- _What to do_:
Please retype exactly the lines from the one containing "Task: Choose Avaa from the context menu" through the end of the records, leaving out the pictures.

- _Saved entries_:
%%

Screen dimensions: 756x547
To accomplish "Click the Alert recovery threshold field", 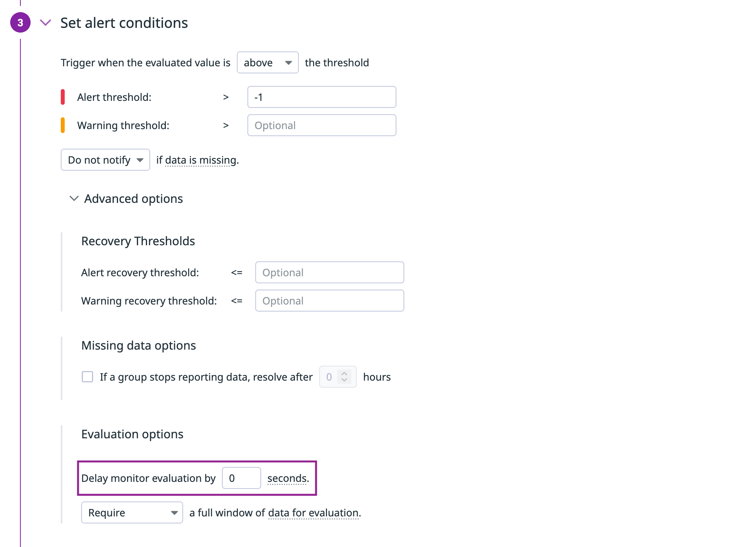I will tap(329, 273).
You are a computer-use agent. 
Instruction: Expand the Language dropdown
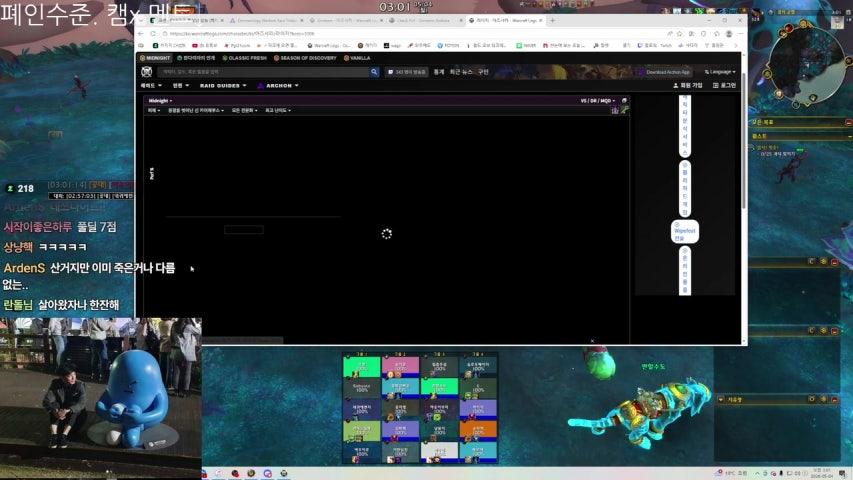click(720, 72)

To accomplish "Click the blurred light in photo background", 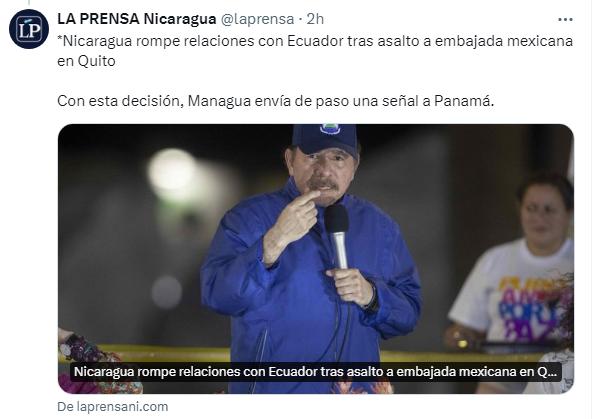I will (172, 174).
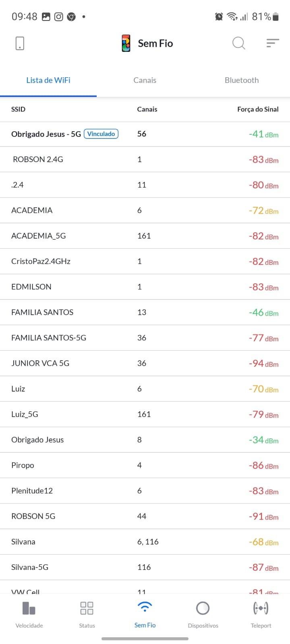Tap the JUNIOR VCA 5G network row
The image size is (290, 644).
(40, 363)
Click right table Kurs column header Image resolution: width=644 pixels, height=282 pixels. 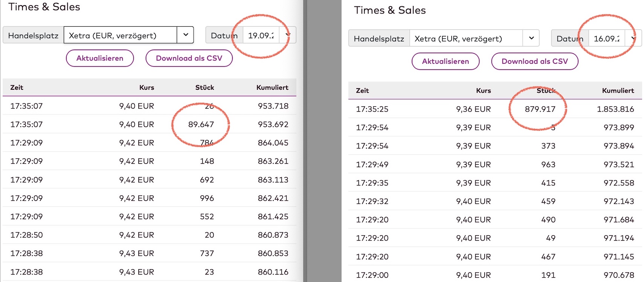[483, 90]
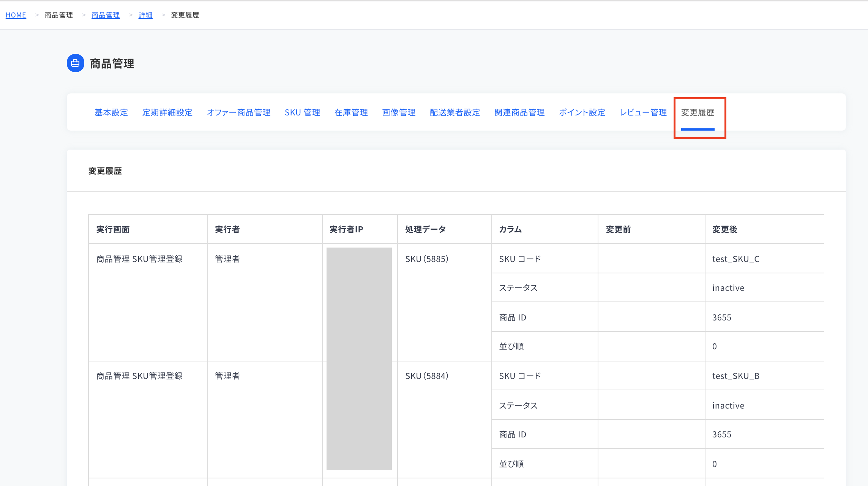Open the HOME breadcrumb link
The image size is (868, 486).
pyautogui.click(x=16, y=15)
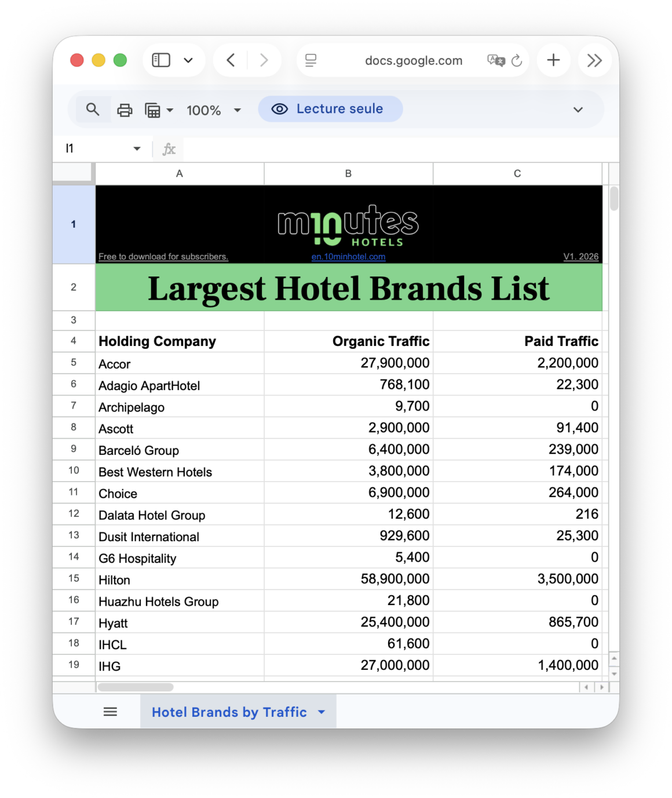Click the docs.google.com address field
This screenshot has width=672, height=798.
pos(413,60)
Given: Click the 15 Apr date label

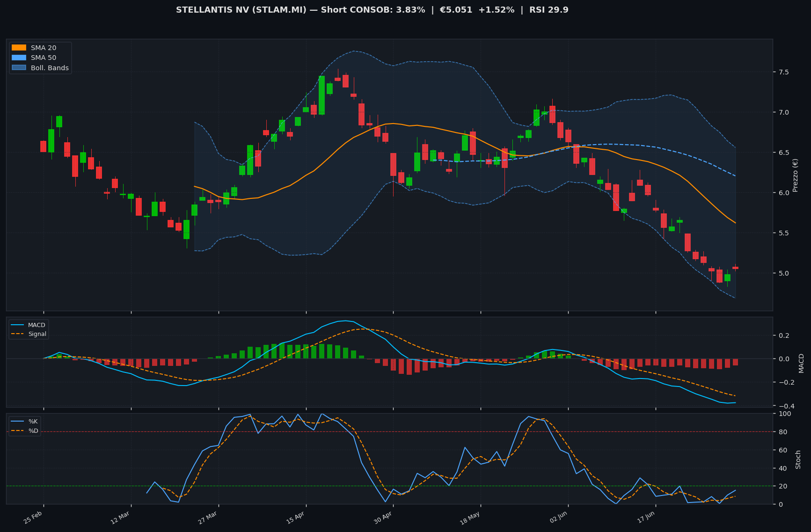Looking at the screenshot, I should pos(295,518).
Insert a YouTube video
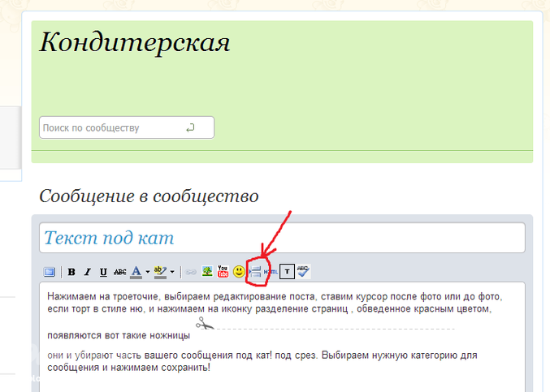 pyautogui.click(x=223, y=271)
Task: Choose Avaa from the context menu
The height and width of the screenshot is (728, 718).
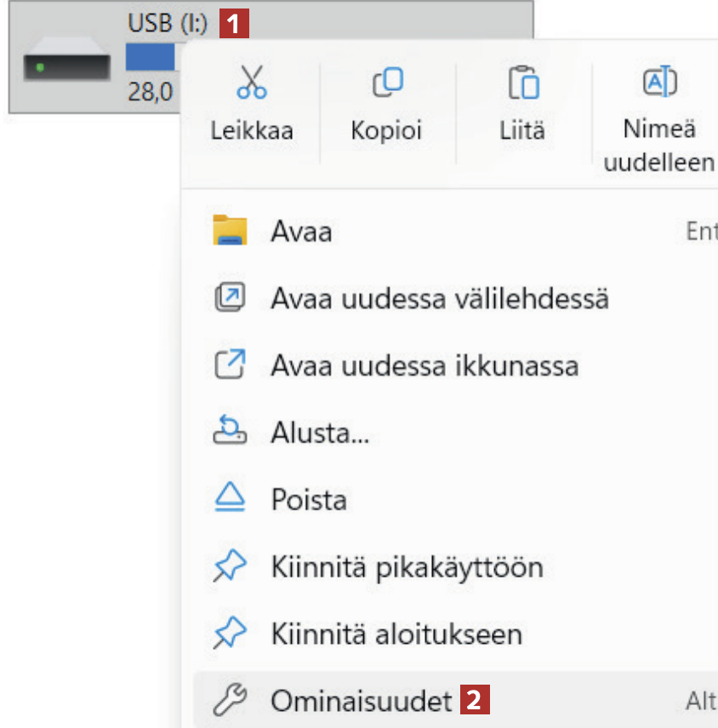Action: coord(301,231)
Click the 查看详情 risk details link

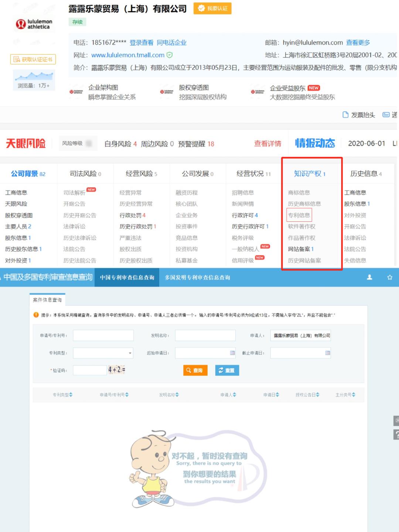click(x=267, y=144)
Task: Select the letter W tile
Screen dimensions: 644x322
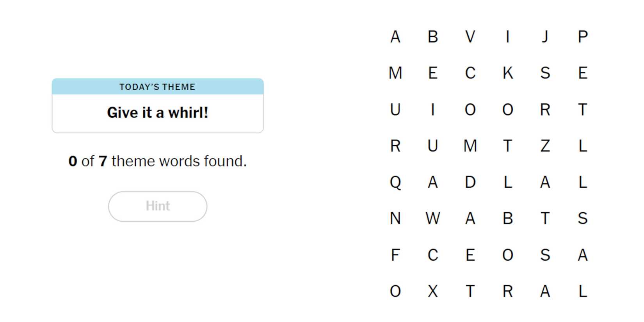Action: point(432,219)
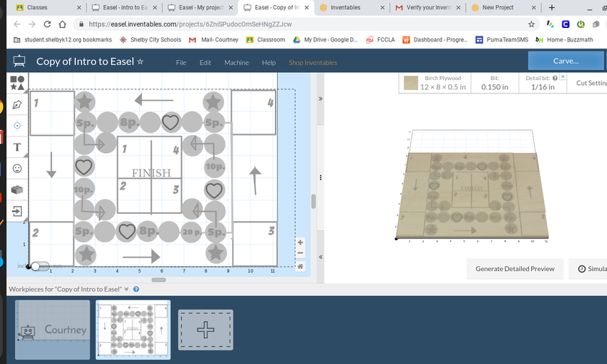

%%

- _Response area_:
Task: Choose Avaa from the context menu
The height and width of the screenshot is (728, 718).
Action: coord(301,231)
Click the 查看详情 risk details link

click(x=267, y=144)
Task: Select the letter W tile
Screen dimensions: 644x322
Action: point(432,219)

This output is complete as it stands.